* **Task objective**
Write out the whole listing word for word.

* **Data under study**

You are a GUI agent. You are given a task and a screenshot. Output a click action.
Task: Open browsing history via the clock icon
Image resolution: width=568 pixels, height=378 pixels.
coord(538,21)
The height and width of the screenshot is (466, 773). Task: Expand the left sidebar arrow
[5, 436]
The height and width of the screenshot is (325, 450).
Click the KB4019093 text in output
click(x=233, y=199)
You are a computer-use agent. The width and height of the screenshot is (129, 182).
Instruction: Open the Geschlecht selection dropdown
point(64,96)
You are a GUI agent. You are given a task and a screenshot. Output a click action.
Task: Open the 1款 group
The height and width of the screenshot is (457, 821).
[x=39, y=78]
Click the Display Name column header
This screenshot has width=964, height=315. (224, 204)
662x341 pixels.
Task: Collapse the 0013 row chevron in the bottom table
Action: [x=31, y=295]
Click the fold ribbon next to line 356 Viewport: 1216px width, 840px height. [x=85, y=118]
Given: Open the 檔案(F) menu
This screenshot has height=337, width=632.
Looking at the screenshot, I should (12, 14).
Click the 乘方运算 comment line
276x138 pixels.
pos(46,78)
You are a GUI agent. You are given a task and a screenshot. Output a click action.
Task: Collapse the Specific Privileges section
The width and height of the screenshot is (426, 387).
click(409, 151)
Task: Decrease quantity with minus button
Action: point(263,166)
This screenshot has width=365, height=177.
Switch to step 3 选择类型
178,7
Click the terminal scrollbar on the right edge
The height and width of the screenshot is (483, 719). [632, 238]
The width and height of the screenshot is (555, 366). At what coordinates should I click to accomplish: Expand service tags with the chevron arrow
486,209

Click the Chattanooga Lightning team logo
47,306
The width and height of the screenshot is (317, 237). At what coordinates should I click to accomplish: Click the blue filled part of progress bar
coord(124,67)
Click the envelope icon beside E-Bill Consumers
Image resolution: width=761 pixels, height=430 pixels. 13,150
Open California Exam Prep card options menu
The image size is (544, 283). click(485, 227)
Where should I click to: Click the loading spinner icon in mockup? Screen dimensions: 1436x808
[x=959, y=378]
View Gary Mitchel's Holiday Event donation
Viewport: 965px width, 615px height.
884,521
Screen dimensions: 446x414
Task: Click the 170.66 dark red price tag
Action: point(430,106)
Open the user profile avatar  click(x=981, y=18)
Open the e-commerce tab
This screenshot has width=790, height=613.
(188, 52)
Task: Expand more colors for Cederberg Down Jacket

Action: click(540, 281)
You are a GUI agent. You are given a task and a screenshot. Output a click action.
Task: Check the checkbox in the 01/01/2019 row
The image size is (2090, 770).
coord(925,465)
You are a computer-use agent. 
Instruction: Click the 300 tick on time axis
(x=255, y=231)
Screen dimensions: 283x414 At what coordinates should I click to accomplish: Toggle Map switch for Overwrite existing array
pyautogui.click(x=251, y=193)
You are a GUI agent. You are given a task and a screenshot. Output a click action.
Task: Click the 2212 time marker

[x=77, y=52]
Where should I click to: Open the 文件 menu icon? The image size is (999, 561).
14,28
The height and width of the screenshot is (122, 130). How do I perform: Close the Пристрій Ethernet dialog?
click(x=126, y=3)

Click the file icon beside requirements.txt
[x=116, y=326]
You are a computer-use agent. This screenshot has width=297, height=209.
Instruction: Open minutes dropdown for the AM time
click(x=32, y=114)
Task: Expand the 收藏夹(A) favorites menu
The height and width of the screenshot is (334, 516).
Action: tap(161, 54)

* **Your response**
You are a GUI agent. You are given a task and a screenshot. Output a click action.
Task: Open browsing history via the clock icon
Image resolution: width=568 pixels, height=378 pixels.
coord(538,21)
The height and width of the screenshot is (466, 773). Task: Expand the left sidebar arrow
[5, 436]
The height and width of the screenshot is (325, 450).
Click the KB4019093 text in output
click(x=233, y=199)
You are a computer-use agent. The width and height of the screenshot is (129, 182).
Instruction: Open the Geschlecht selection dropdown
point(64,96)
You are a GUI agent. You are given a task and a screenshot. Output a click action.
Task: Open the 1款 group
The height and width of the screenshot is (457, 821).
[x=39, y=78]
Click the Display Name column header
This screenshot has width=964, height=315. (224, 204)
662x341 pixels.
Task: Collapse the 0013 row chevron in the bottom table
Action: [x=31, y=295]
Click the fold ribbon next to line 356 Viewport: 1216px width, 840px height. [x=85, y=118]
Given: Open the 檔案(F) menu
This screenshot has height=337, width=632.
Looking at the screenshot, I should (12, 14).
Click the 乘方运算 comment line
276x138 pixels.
pos(46,78)
You are a GUI agent. You are given a task and a screenshot. Output a click action.
Task: Collapse the Specific Privileges section
The width and height of the screenshot is (426, 387).
click(409, 151)
Task: Decrease quantity with minus button
Action: point(263,166)
This screenshot has width=365, height=177.
Switch to step 3 选择类型
178,7
Click the terminal scrollbar on the right edge
The height and width of the screenshot is (483, 719). [632, 238]
The width and height of the screenshot is (555, 366). At what coordinates should I click to accomplish: Expand service tags with the chevron arrow
486,209

Click the Chattanooga Lightning team logo
47,306
The width and height of the screenshot is (317, 237). At what coordinates should I click to accomplish: Click the blue filled part of progress bar
coord(124,67)
Click the envelope icon beside E-Bill Consumers
Image resolution: width=761 pixels, height=430 pixels. 13,150
Open California Exam Prep card options menu
The image size is (544, 283). click(485, 227)
Where should I click to: Click the loading spinner icon in mockup? Screen dimensions: 1436x808
[x=959, y=378]
View Gary Mitchel's Holiday Event donation
Viewport: 965px width, 615px height.
884,521
Screen dimensions: 446x414
Task: Click the 170.66 dark red price tag
Action: point(430,106)
Open the user profile avatar  click(x=981, y=18)
Open the e-commerce tab
This screenshot has width=790, height=613.
(188, 52)
Task: Expand more colors for Cederberg Down Jacket

Action: click(540, 281)
You are a GUI agent. You are given a task and a screenshot. Output a click action.
Task: Check the checkbox in the 01/01/2019 row
The image size is (2090, 770).
coord(925,465)
You are a computer-use agent. 
Instruction: Click the 300 tick on time axis
(x=255, y=231)
Screen dimensions: 283x414 At what coordinates should I click to accomplish: Toggle Map switch for Overwrite existing array
pyautogui.click(x=251, y=193)
You are a GUI agent. You are given a task and a screenshot. Output a click action.
Task: Click the 2212 time marker

[x=77, y=52]
Where should I click to: Open the 文件 menu icon? The image size is (999, 561).
14,28
The height and width of the screenshot is (122, 130). How do I perform: Close the Пристрій Ethernet dialog?
click(x=126, y=3)

Click the file icon beside requirements.txt
[x=116, y=326]
You are a computer-use agent. This screenshot has width=297, height=209.
Instruction: Open minutes dropdown for the AM time
click(x=32, y=114)
Task: Expand the 收藏夹(A) favorites menu
The height and width of the screenshot is (334, 516).
Action: tap(161, 54)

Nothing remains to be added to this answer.